WAND <Snake>: I still haven't found Laura Palmer's killer.
MMK <Campbell>: Ten bucks says it was Moby!

> Campbell: Why Snake? Is your life in Alaska all that great?

GAVOK <Snake>: It's wonderful. I mean, there's no one around for miles. NO ONE. NOT A SOUL.
ARE YOU CATCHING ON TO THE SUBTLE HINTS I AM DROPPING?

> Snake: There's a dogsled race this week. Next Saturday I have to be in
> Anchorage.
> Campbell: The Iditarod? The longest sled race in the world? When did you
> become a dog musher?

TBS <Snake>: Actually, I dress up as a dog and--
VIPER <Campbell>: Too much information, Snake.

> Snake: Right now my fifty huskies are my only family.

VIPER <Snake>: I went through the same gene therapy as they did.

> I've got to take care of them.
> Campbell: Don't worry about your dogs.
> Snake: What do you mean?

WAND <Campbell>: They're better off where they are now.
GAVOK <Snake>: I don't understand. Could you be more clear?
WAND <Campbell>: They've *moved on* to a *better place*.
GAVOK <Snake>: Cut the jargon and tell me where they are.
WAND <Campbell>: We *shot* the fucking dogs, Snake.
GAVOK <Snake>: You're not good at explaining things clearly, are you?

> Campbell: I'm sorry Snake but this vessel is headed for the Bering Sea.
> There's no room for debate.

WAND <Campbell>: It's a *very* small vessel.

> Snake: I told you, even if I do owe you I don't anything to this army or
> this country!
> Campbell: You will accept this assignment!

MMK <Campbell>: Because if you don't, the story just kinda sits there!
ZEMYLA <Campbell>: I could tell the terrorists to nuke your dogs quite easily.

> Snake: Why should I be stupid enough to do that? I'm no patriot.

VIPER <Snake>: I'm an Eagle.
TBS <Campbell>: Which makes you a LOSER!

> Campbell: Snake, there's enough dirt in your file from your days as an agent
> to keep you in the stockade until you're a very old man.

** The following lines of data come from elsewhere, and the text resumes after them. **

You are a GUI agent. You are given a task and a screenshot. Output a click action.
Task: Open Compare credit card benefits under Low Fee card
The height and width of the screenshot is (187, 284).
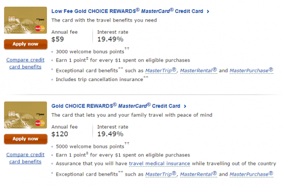(x=25, y=63)
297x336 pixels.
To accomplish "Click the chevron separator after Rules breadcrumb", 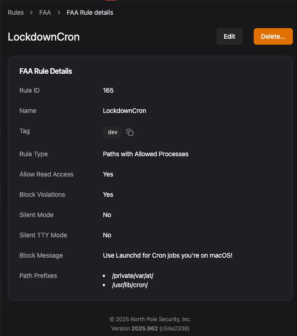I will pos(31,12).
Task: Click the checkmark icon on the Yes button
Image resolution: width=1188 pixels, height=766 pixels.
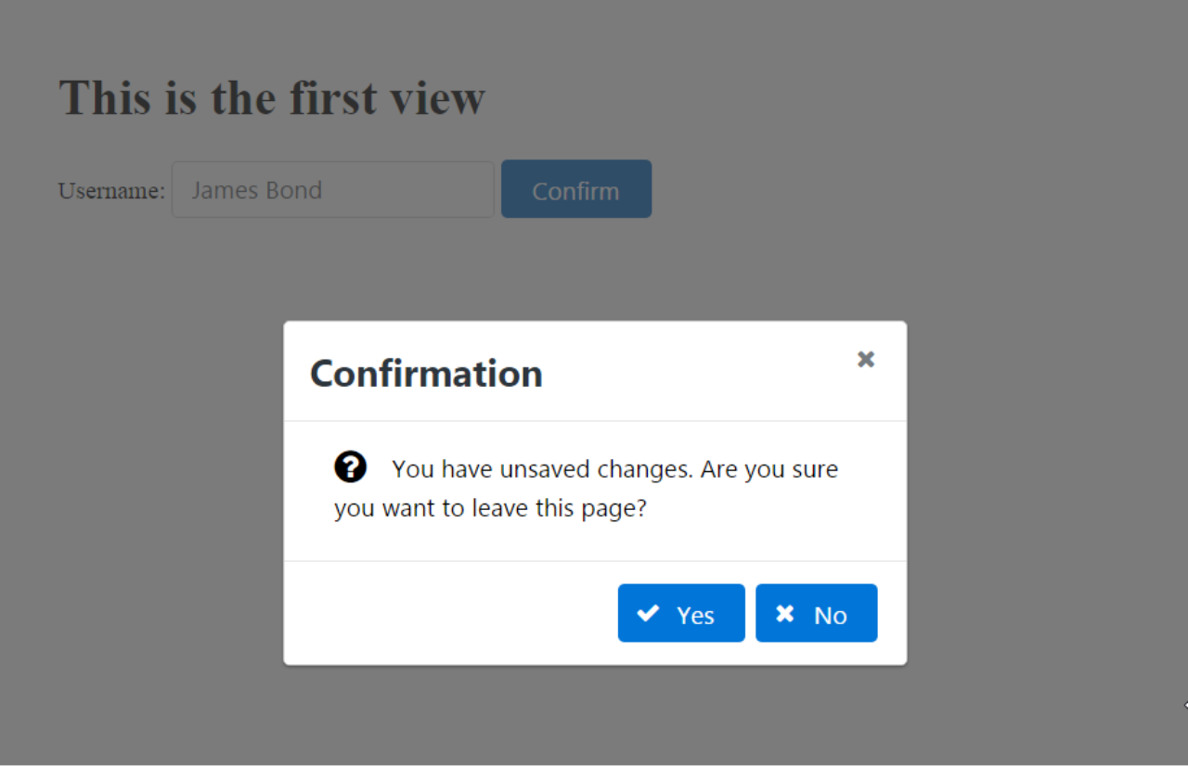Action: pyautogui.click(x=648, y=613)
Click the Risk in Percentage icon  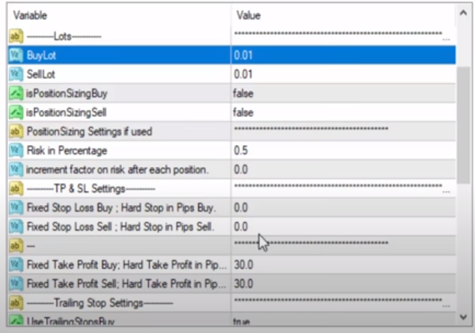tap(16, 150)
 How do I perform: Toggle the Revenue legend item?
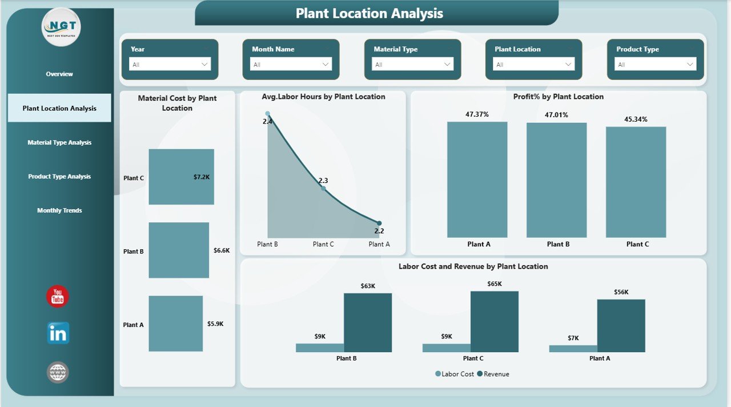click(495, 374)
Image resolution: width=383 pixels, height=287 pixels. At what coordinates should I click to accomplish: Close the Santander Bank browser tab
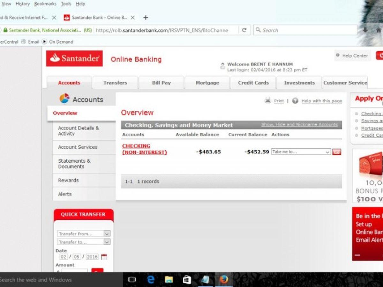[133, 18]
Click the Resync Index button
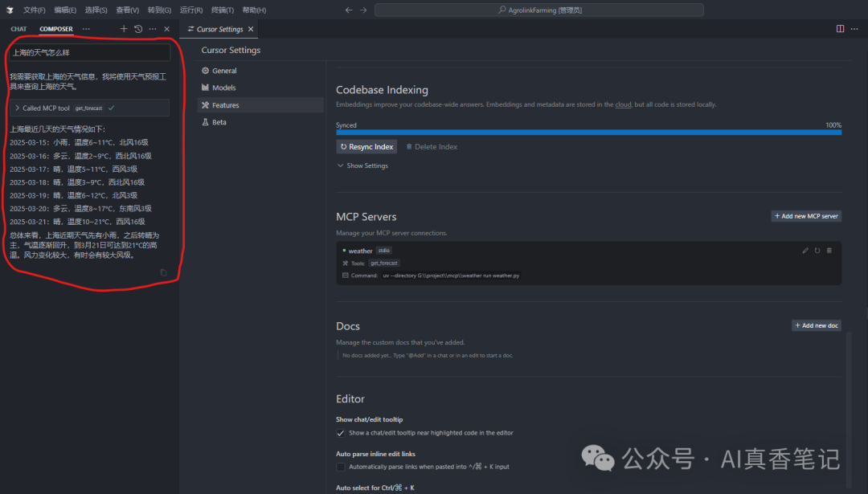This screenshot has height=494, width=868. click(366, 147)
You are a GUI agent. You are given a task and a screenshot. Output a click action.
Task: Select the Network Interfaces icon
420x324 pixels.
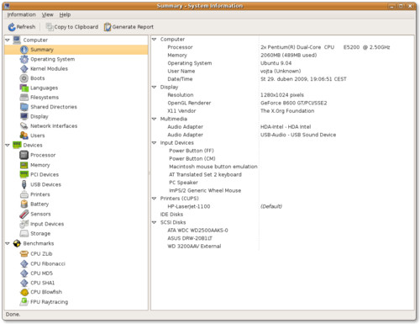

ZEMYLA <Campbell>: Do you remember your time as a member of New Kids on the Block? We do.
GAVOK <Snake>: You bastard.

> Snake: Oh I see. Blackmail.
> Campbell: No Snake. I prefer to look at it as helping you to come to a
> decision more easily. But anyway, I know you better than that.

TBS <Campbell>: Despite my best efforts.

>You'd take this assignment even without the threat.
> Snake: Why do you say that?
> Campbell: You're a natural born soldier. You're not the grow old gracefully
> type.

WAND <Campbell>: In fact, you don't seem to actually be aging at all. It's creepy. Cut it out.
GAVOK <Snake>: I'm the best there is at what I do, bub.
MMK <Naomi>: Wolverine genes!
WAND <Campbell>: God damn it, Naomi!

> Same for all of us who've seen real action. The only place we
> can feel truly alive is on the battlefield. I'm a solider too.

VIPER <Campbell>: I'll be staying here where it's warm and safe, of course -- but never mind that part.

> I know those feelings of powerlessness, frustration that you feel
> everyday. You've tried to play the boy scout out there in Alaska,
> but you can't race dogs in the snow forever. Why don't you come
> back to us and be a soldier again.

MMK <Snake>: Well, see, I have a Chia Pet at home and--
Gavok <Campbell>: Oh! Oh, then by all means go. We'll find someone to fill in.

> Snake: You think my life is some kind of joke?
> Campbell: Snake, I just want to give you back your purpose in life.

TBS <Campbell>: And that purpose in life is *skee-ball*.